Dans le dossier de l’amiante, Etat et entreprises se repassent la « patate chaude ». Exemple : l’Etat vient d’être condamné par le tribunal administratif d’Orléans pour n’avoir pas fait ce qu’il fallait pour protéger les salariés contre l’inhalation de poussières d’amiante.

La plainte émanait de la société Latty International, en Eure-et-Loir, elle-même condamnée pour « faute inexcusable » en 2012 par la cour d’appel de Versailles, suite au décès d’un de ses techniciens, mort d’un cancer broncho-pulmonaire causé par l’amiante qu’il a respiré pendant seize ans.
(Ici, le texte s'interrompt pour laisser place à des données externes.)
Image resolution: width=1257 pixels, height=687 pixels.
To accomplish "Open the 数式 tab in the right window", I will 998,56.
L’entreprise qui, devait verser 167 000 euros à la famille pour le préjudice subi ainsi qu’une rente de 544 585 euros au titre de la maladie professionnelle, avait décidé qu’elle n’était pas seule coupable et avait entrepris une action en justice contre les pouvoirs publics pour tenter de se dédouaner.
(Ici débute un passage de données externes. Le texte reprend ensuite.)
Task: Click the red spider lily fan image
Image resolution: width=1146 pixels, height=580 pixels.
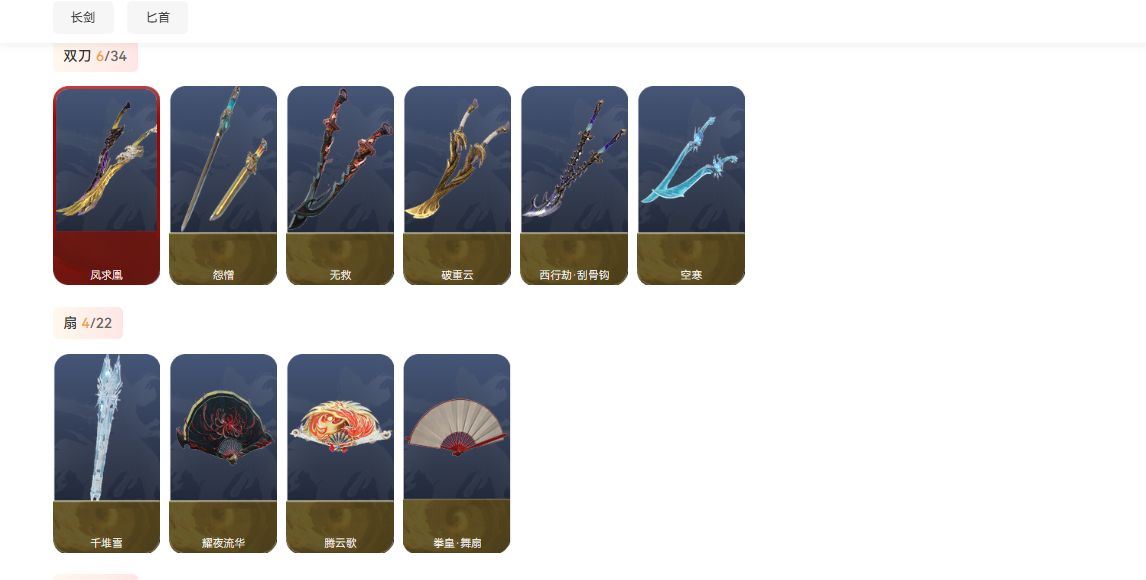Action: (x=224, y=428)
Le tribunal administratif a jugé que l’Etat était aussi en partie responsable des carences inhérentes à la non prévention des risques liés à l’exposition aux poussières d’amiante et l’a condamné à verser 127 330 euros à Latty International, qui selon les juges “ne pouvait, pas plus que l’État, ignorer les dangers”.

Le drame de l’amiante pourrait faire 100 000 morts en France d’ici 2025. Les victimes et leurs familles attendent toujours un procès pénal comme celui qui a lieu à Turin en Italie et qui a condamné, en 2012, deux des repsonsables de l’entreprise Eternit, l’un des plus gros fournisseurs d’amiante, à 16 ans de prison.